▶ Task to carry out
Transcribe the xmltool tutorial excerpt below from "Add and delete" to "movie.add('good', 'Good movie')", reproducing each line and character without change.

Add and delete choice element.

>>> import xmltool
>>> movies = xmltool.load('examples/tutorial1.xml')
>>> movie = movies['movie'][0]
>>> c1 = movie.add('good', 'Good movie')
>>> print movies
<movies>
  <movie>
    <title>Titanic</title>
    <realisator>Cameron James</realisator>
    <characters>
      <character>Leonardo DiCaprio</character>
      <character>Kate Winslet</character>
    </characters>
    <good>Good movie</good>
  </movie>
</movies>

>>> print movie['good'].text
Good movie
>>> movie.add('bad')
Traceback (most recent call last):
Exception: good is defined so you can't add bad
>>> movie['good'].delete()
>>> bad = movie.add('bad')
>>> print movies
<movies>
  <movie>
    <title>Titanic</title>
    <realisator>Cameron James</realisator>
    <characters>
      <character>Leonardo DiCaprio</character>
      <character>Kate Winslet</character>
    </characters>
    <bad></bad>
  </movie>
</movies>

List choice element

We will add a good-comment and a bad-comment

>>> import xmltool
>>> movies = xmltool.load('examples/tutorial1.xml')

▶ Dataset excerpt
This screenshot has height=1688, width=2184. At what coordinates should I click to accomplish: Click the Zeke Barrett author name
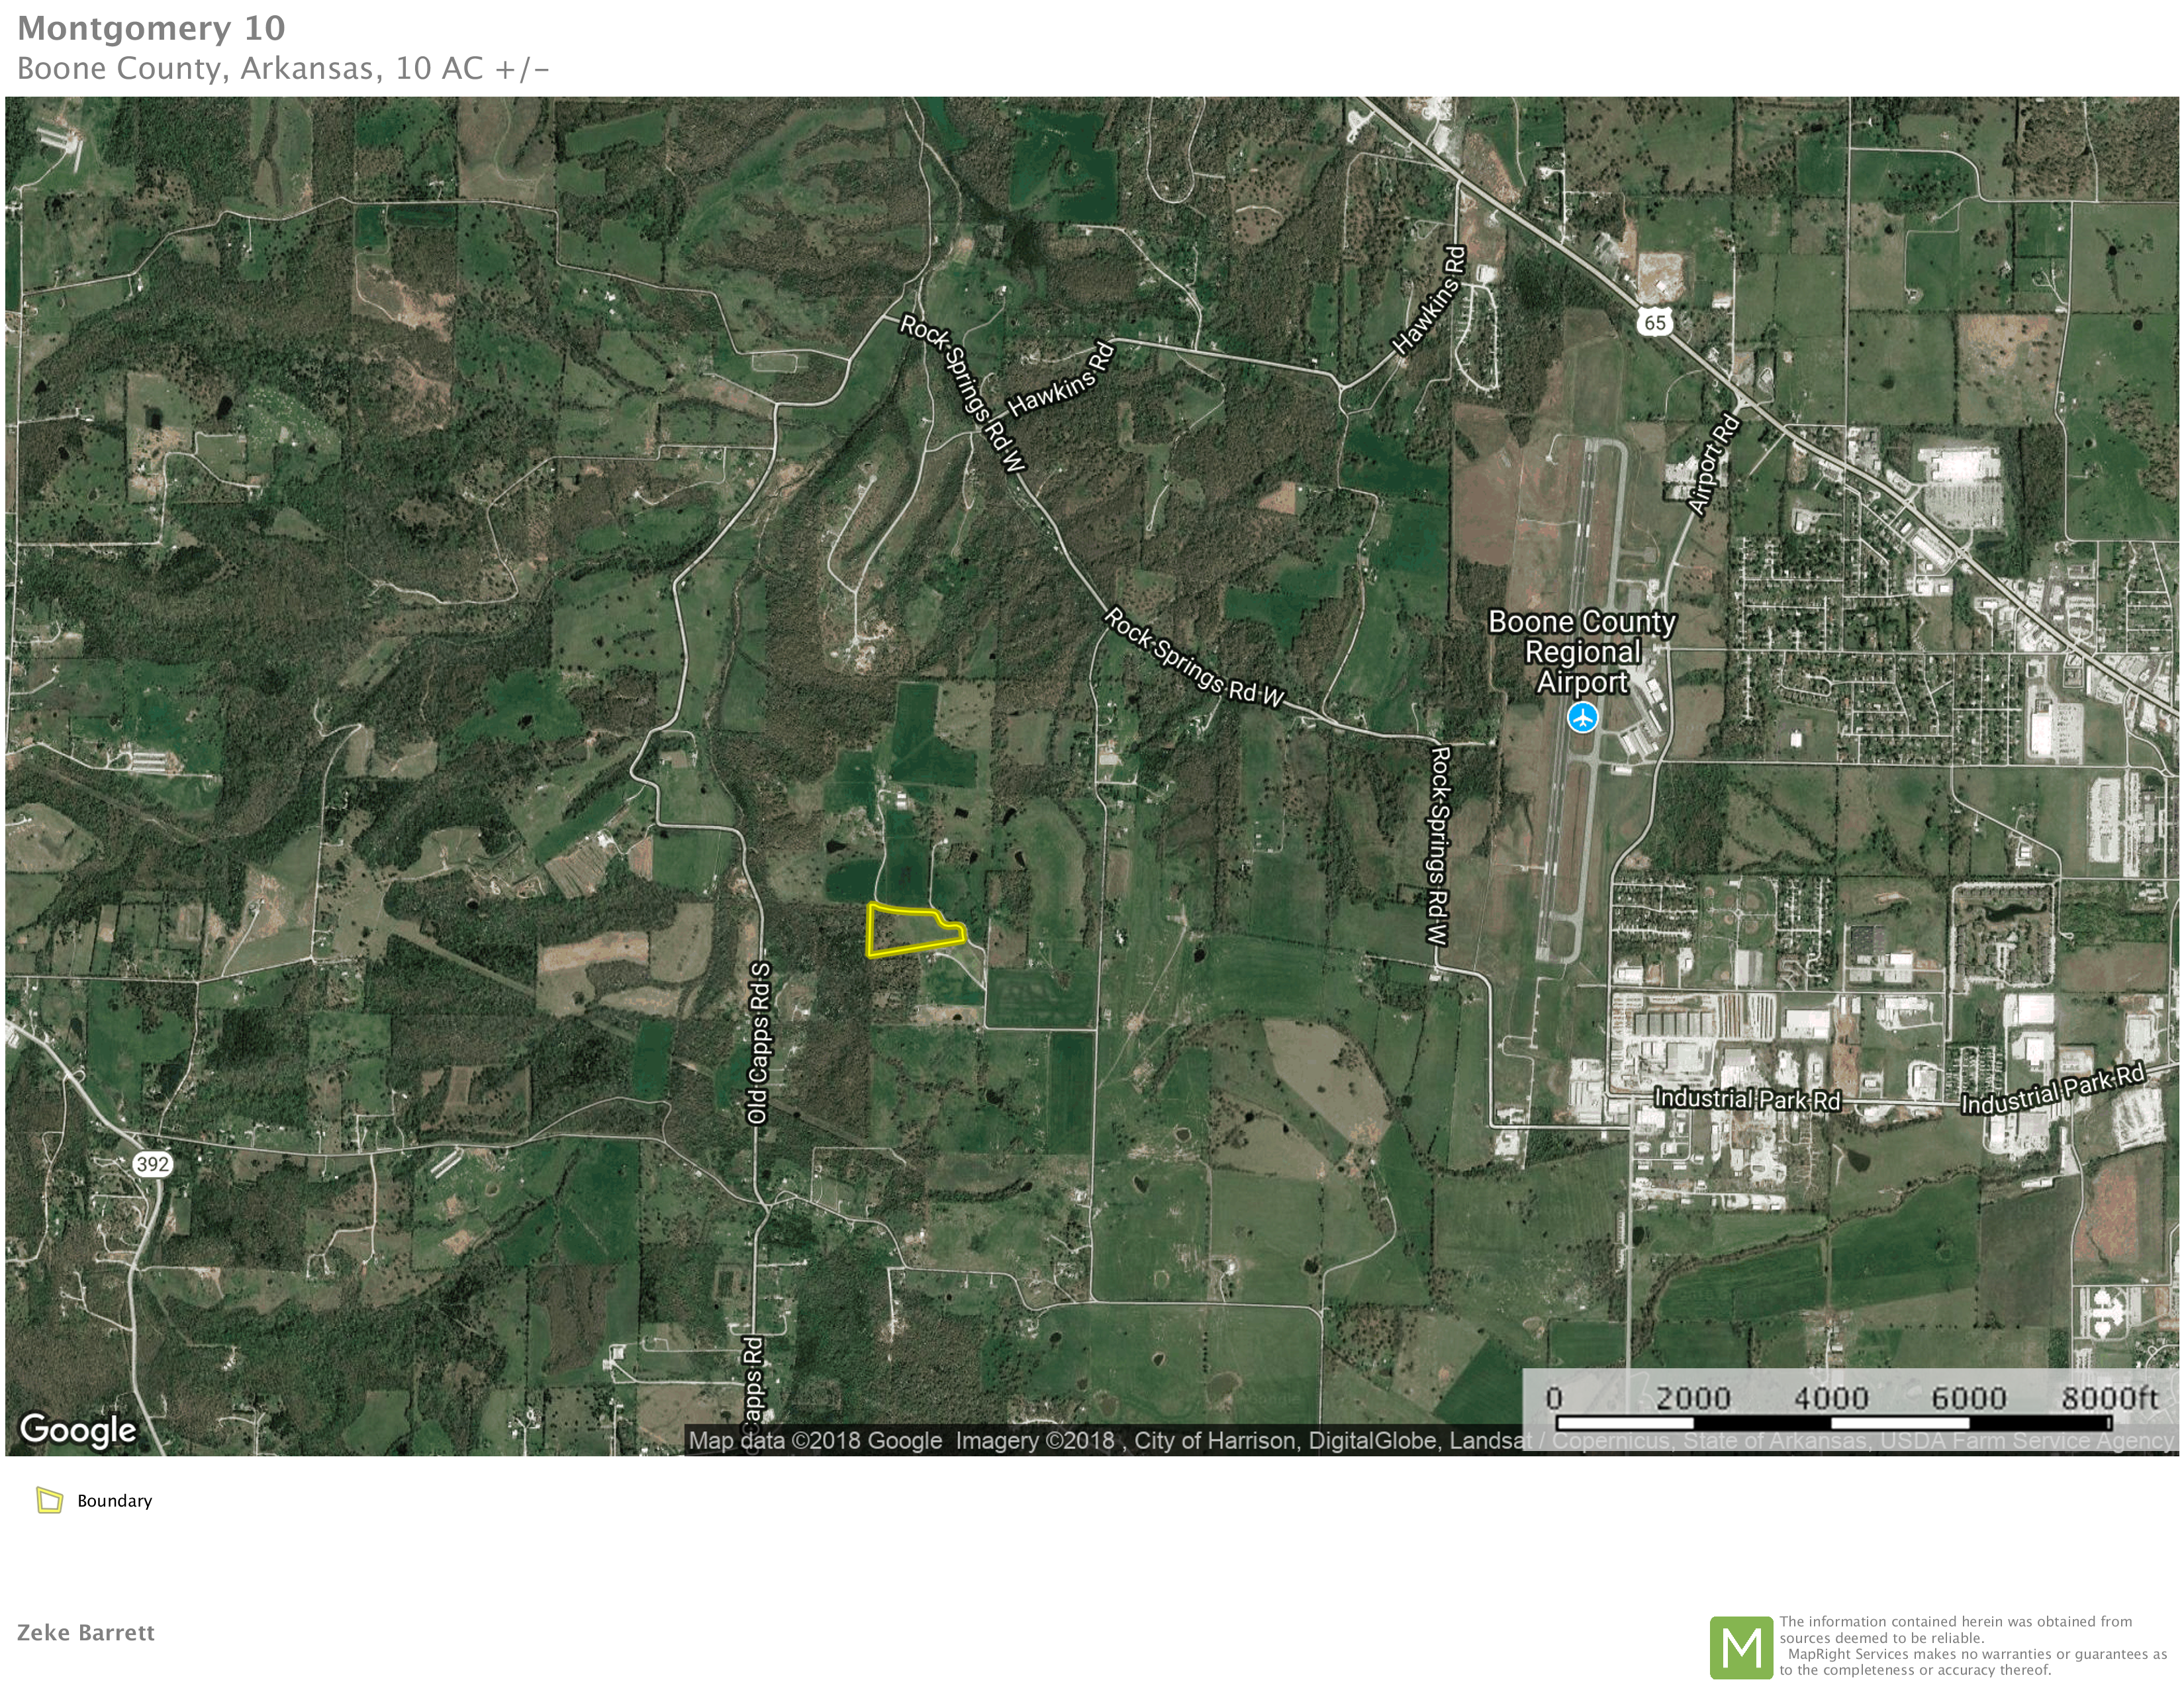(86, 1633)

▶ Completed exercise
Add and delete choice element.

>>> import xmltool
>>> movies = xmltool.load('examples/tutorial1.xml')
>>> movie = movies['movie'][0]
>>> c1 = movie.add('good', 'Good movie')